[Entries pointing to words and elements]
++++++++++

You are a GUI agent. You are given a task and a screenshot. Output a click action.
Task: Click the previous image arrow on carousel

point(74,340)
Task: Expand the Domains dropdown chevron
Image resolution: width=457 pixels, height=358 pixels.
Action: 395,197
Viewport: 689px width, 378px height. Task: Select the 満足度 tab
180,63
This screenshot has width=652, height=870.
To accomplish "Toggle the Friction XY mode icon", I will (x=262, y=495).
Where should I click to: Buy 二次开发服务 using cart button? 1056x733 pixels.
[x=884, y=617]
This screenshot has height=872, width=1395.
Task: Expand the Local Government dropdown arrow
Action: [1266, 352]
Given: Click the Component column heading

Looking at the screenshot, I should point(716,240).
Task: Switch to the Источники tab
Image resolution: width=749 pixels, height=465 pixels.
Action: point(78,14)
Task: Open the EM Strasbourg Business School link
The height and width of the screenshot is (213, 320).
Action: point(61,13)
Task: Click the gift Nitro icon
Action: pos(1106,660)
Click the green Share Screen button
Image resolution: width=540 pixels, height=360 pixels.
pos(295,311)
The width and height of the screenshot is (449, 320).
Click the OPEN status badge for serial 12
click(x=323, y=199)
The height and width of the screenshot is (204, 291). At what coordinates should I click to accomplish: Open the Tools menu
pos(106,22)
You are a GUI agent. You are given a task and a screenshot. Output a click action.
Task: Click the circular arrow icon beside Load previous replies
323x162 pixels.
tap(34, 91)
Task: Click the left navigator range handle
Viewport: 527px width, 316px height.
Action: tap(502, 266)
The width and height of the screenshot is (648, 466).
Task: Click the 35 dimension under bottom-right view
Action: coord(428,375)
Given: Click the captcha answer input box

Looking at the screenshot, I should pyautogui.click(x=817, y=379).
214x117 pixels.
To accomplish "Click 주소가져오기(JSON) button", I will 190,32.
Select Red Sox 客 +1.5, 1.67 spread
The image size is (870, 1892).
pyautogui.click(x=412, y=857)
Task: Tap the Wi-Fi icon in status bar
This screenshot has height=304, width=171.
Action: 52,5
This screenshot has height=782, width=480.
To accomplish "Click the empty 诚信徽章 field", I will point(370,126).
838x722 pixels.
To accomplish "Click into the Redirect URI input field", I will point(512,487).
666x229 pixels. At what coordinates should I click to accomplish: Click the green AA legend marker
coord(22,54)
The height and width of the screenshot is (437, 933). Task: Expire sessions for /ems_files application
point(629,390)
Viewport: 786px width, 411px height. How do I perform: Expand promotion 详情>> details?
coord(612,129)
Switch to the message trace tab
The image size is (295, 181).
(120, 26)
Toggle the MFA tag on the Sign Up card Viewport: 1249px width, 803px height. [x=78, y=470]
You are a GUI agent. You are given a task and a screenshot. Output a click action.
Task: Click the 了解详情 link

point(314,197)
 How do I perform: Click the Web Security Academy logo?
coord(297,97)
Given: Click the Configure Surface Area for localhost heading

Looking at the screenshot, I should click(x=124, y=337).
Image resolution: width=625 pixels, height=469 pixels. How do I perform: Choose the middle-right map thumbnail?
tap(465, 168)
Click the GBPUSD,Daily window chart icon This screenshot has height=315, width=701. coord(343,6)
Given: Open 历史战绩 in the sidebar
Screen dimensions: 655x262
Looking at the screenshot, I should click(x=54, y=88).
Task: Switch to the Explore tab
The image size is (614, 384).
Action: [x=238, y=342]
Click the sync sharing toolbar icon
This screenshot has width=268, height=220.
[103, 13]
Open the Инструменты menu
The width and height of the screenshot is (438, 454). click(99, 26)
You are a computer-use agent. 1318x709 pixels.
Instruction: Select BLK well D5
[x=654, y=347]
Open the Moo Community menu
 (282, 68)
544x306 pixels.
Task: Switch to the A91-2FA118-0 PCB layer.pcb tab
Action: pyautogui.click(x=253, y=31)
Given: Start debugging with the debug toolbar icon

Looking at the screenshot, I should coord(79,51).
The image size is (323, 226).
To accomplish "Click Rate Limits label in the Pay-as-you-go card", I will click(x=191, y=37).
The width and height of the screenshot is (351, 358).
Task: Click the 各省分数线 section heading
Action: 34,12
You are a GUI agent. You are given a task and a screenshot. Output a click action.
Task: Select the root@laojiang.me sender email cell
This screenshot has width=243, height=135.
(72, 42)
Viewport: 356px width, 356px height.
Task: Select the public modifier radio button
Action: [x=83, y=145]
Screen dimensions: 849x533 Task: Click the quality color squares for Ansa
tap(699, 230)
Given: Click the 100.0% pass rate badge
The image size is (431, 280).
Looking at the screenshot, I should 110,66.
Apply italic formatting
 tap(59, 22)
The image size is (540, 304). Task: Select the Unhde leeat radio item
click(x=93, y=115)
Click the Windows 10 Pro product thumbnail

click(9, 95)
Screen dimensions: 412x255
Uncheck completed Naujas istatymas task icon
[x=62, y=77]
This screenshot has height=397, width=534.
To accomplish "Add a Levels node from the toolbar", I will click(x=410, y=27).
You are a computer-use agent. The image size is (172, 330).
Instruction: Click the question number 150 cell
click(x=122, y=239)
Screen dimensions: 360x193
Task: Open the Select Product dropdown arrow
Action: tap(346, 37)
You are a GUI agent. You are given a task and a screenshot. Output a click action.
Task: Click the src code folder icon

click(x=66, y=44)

++++++++++

* [Prompt]:
Copy out every line of the items above that contains the word "Switch".

* [Solution for this problem]:
Task: Switch to the Источники tab
Switch to the message trace tab
Task: Switch to the Explore tab
Task: Switch to the A91-2FA118-0 PCB layer.pcb tab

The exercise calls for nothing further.